How does a streaming service determine how much (incremental) revenue is generated by a show/movie?
Does anyone know the methods that a streaming service (Netflix, HBO Max, etc.) use to determine the revenue generated by specific content, as in a television series or a movie?
For the sake of this question I am assuming this is "original content" for the streaming service, not some sort of licensing arrangement.
I figure breaking down income from traditional TV shows on primetime networks is relatively straightforward - ad revenue, merchandise, product placement, DVDs. And traditional box office movies can work the same way (just replacing ad revenue with ticket sales).
But for a show like Stranger Things on Netflix, what measures are they using to determine how much to budget each season? I understand there is still merchandise sales and product placement and even cooperative advertisements (not sure if this is profit or just shared expense, doesn't matter), but what about ~actually~ tying in their main source of revenue - monthly subscriptions - to a specific show?

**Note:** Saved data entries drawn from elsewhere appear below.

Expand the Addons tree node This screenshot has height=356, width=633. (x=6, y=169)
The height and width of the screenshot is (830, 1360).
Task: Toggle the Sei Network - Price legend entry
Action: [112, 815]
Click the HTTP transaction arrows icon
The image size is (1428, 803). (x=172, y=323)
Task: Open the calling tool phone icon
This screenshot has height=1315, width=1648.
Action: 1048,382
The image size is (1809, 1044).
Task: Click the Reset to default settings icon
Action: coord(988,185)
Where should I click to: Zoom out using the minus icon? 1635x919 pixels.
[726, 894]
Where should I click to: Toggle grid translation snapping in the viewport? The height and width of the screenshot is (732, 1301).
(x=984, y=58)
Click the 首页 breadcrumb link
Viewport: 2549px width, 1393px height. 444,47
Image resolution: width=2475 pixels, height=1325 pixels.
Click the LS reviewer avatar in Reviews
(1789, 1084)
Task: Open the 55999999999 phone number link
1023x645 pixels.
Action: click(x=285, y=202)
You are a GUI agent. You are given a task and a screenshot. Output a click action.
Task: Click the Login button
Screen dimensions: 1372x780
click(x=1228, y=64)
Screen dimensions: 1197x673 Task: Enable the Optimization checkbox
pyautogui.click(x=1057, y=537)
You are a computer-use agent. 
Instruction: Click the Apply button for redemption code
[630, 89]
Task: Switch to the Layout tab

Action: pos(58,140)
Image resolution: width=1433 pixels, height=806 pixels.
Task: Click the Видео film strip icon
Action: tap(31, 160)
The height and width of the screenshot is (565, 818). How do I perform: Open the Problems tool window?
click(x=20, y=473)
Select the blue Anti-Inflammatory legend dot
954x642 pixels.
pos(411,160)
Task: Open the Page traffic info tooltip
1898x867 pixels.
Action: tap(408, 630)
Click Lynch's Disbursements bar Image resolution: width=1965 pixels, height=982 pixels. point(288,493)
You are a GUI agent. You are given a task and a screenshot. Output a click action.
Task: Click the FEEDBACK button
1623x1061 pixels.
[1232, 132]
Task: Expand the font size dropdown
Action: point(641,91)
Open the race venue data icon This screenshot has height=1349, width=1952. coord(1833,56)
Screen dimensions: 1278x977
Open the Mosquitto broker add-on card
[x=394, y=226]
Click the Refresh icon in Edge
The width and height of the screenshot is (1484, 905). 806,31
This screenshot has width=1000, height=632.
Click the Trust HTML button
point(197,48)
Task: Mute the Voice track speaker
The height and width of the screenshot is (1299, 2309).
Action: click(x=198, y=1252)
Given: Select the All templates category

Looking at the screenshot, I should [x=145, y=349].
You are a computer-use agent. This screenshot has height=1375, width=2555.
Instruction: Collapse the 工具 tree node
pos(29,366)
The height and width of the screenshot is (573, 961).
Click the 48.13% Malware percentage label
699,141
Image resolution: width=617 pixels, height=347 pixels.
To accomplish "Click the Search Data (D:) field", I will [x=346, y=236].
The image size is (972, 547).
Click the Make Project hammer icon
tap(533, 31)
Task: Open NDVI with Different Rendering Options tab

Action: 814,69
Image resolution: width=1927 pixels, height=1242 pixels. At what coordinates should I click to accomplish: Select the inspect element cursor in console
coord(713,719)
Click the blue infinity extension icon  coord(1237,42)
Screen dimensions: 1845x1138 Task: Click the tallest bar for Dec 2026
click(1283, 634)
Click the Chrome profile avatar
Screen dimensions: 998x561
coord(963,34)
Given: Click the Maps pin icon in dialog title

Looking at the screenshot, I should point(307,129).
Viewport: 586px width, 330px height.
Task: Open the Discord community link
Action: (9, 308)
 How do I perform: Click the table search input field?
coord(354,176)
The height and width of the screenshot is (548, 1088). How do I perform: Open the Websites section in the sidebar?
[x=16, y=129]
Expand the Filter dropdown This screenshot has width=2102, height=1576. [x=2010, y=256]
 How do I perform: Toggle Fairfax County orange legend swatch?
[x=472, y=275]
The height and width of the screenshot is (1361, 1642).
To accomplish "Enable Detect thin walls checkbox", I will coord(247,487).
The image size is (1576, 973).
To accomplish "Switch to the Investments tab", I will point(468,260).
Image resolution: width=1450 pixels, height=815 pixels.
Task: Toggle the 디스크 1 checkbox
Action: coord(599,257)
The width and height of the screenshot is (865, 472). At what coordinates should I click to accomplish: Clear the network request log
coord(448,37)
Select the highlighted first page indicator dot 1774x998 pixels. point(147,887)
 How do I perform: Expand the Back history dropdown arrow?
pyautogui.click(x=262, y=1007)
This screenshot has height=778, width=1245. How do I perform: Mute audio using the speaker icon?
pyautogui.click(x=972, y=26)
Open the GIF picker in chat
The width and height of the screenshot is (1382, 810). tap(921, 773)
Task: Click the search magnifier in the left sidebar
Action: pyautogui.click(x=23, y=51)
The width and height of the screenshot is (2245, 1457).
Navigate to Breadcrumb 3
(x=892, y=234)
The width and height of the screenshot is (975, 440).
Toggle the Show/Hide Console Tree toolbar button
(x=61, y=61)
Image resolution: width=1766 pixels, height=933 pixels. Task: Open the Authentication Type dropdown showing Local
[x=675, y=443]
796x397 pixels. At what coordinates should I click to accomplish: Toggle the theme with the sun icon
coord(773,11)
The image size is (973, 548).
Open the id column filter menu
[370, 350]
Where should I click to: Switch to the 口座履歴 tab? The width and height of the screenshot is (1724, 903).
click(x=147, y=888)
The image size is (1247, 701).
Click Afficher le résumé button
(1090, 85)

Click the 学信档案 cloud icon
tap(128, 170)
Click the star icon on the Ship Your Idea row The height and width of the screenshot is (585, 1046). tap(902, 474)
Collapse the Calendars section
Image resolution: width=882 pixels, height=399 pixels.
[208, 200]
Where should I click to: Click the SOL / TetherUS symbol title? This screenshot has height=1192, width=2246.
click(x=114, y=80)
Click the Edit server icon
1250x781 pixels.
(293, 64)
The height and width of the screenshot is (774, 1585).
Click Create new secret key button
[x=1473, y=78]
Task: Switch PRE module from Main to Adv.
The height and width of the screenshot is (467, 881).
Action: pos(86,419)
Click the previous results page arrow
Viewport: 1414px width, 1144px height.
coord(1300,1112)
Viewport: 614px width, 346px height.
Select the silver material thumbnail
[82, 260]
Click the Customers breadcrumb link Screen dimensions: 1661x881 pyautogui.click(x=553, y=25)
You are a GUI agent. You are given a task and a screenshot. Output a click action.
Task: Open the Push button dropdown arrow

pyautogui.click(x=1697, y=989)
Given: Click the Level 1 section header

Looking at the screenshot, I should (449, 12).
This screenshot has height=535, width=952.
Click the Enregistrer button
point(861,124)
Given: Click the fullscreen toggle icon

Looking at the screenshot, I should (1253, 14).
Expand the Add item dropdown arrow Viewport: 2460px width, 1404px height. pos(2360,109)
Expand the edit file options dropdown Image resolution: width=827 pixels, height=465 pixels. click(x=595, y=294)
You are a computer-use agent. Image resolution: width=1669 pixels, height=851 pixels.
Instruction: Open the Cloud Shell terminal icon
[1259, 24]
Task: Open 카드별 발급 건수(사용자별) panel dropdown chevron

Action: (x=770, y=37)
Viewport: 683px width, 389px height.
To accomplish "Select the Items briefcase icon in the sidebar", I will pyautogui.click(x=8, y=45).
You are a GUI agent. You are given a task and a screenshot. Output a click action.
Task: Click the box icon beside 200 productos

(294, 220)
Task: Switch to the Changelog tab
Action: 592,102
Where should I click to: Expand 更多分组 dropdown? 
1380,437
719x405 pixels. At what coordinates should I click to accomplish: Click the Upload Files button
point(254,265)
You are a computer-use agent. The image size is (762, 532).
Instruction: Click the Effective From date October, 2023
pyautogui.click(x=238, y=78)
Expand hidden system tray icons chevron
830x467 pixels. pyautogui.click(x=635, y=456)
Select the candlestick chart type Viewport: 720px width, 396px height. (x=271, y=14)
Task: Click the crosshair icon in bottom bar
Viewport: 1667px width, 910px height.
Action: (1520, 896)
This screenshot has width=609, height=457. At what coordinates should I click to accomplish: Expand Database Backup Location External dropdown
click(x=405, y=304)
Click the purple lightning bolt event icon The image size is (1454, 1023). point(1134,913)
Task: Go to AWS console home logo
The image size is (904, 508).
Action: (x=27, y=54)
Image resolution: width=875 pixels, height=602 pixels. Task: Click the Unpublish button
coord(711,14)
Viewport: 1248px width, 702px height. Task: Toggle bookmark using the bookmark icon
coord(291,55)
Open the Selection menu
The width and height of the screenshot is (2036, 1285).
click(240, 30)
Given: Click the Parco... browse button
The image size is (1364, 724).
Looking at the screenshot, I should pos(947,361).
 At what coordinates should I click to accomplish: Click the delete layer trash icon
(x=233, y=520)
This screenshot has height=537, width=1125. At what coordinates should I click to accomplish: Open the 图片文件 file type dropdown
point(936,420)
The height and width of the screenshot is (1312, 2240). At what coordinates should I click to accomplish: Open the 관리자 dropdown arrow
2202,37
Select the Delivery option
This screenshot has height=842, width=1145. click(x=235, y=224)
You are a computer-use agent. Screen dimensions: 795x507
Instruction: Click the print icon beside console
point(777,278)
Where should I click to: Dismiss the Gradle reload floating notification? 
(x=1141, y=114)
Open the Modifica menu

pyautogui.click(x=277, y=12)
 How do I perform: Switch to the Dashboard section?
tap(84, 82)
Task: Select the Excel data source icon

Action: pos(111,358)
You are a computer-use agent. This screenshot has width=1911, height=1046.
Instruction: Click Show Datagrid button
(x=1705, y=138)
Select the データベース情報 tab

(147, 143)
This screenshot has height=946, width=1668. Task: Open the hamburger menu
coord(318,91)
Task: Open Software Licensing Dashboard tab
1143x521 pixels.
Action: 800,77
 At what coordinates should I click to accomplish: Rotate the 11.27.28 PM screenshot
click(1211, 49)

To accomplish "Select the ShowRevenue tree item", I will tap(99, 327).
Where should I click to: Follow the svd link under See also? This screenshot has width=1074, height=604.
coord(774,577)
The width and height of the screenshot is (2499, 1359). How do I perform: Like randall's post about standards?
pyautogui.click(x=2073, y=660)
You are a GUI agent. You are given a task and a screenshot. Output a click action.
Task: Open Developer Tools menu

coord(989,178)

You can look at the number of total streams, unique streams, etc., but what measure do they use to tie how much in additional subscription revenue is attributed to a given show/movie? And then therefore how much to budget for a given piece of original content?
I assume these streaming giants have fairly sophisticated ways to determine this, but I have no idea. Maybe there's some sort of widely accepted ratio of streams:subcriptions that they use, idk.